Mouth buried in his brother's shoulder, it's muffled, but close enough to his ear for him to hear: "You're going to do just fine, bro."

"Yeah?" Breathy and gruff. "What makes you say that?"

He pulls back, keeps his hands on his biceps, near the elbows.

"Mako," – and he hasn't been for many years but that doesn't mean it's not true, doesn't mean it's not a fact – "you're the best father I've ever had."

For a couple seconds, Mako just blinks at him. Then the blinks start to come faster and he hugs him again, tighter, if that's possible, almost painfully, so that it's hard to breathe – but it's the good kind of hurt, the good kind of not being able to breathe, the best kind, especially when he leans back, grabs Bolin's head (heels of his hands on the sides of his cheekbones, palms cupping his ears, fingers reaching around to the back), tilts it down and kisses the top of it before setting his chin on Bo's shoulder, a hand at the nape of his neck. He has a brief moment of when was the last time that he gives up on quickly – before, he's sure, but that's the past – it doesn't matter, he's doing it now, that's the important part, the new memories are what matter – the new memories they're going to have with Mako and Korra's kid – Mako's kid, Mako's going to be a dad, that's so weird to think of, or it should be, except it's not, not really. Not to Bolin. Mako's going to be a dad. No, that seems right.

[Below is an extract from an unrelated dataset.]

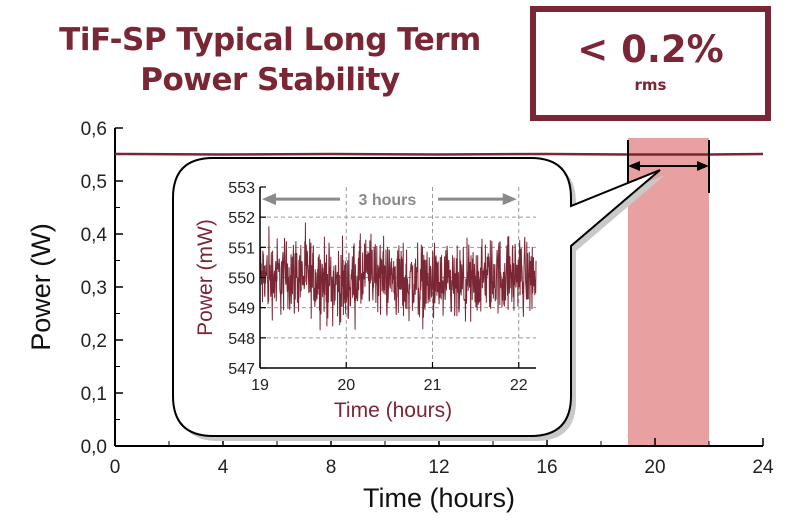 The height and width of the screenshot is (532, 787). Describe the element at coordinates (242, 370) in the screenshot. I see `inset-y-tick-label: 547` at that location.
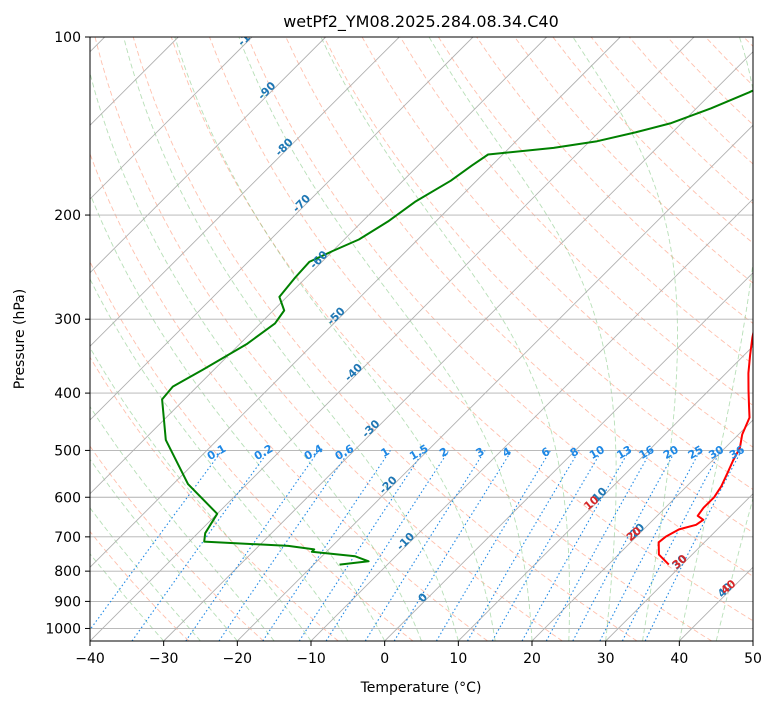 Image resolution: width=775 pixels, height=708 pixels. I want to click on mixing-ratio-label: 1, so click(386, 452).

One final squeeze and they break apart with a lot of manly back-slapping and throat-clearing and nose-rubbing and eye-wiping.

"Thanks, bro," Mako says, and neither of them will look at the other but he knows the words are sincere.

"Don't mention it," Bolin mutters, even though it goes unspoken that there are some things that need to stay between brothers.

They glance at each other and away, laughing.

He stands. So does Mako.

Bolin says, "Do you, uh, do you want me to make some breakfast?"

"Uh, no, I should probably –" Mako jerks his thumb toward the door.

"Yeah, go home."

Bo walks him out. They linger in the hall.

"So keep me posted, all right?" he says.

"You bet," Mako says, and why can't either of them stop smiling? "Nothing's definite yet, but you'll be the first to know. If not now, then…"

He lets it trail off unfinished; again, it goes without saying.

"Good."

Another pause.

"You know, Bo, I don't know if it matters," says Mako, "but I think you're going to make a great uncle."

His throat closes up, but Bolin keeps grinning. "Great enough to name the baby after me?"

Mako chuckles, rolling his eyes. "I'll mention it to Korra. Put in a good word for you."

"Thanks."

His face softens. "You, too." He ruffles Bolin's hair just because he can (you're really tall, will I ever be as tall as you?), and Bolin ducks away. "Love you, little bro."

Fixing his hair, still with a smile. "Love you back, big bro."

Mako smacks his arm. "See you soon."

"Yeah." And once Mako's turned the corner and Bolin's closed the door: "See you soon."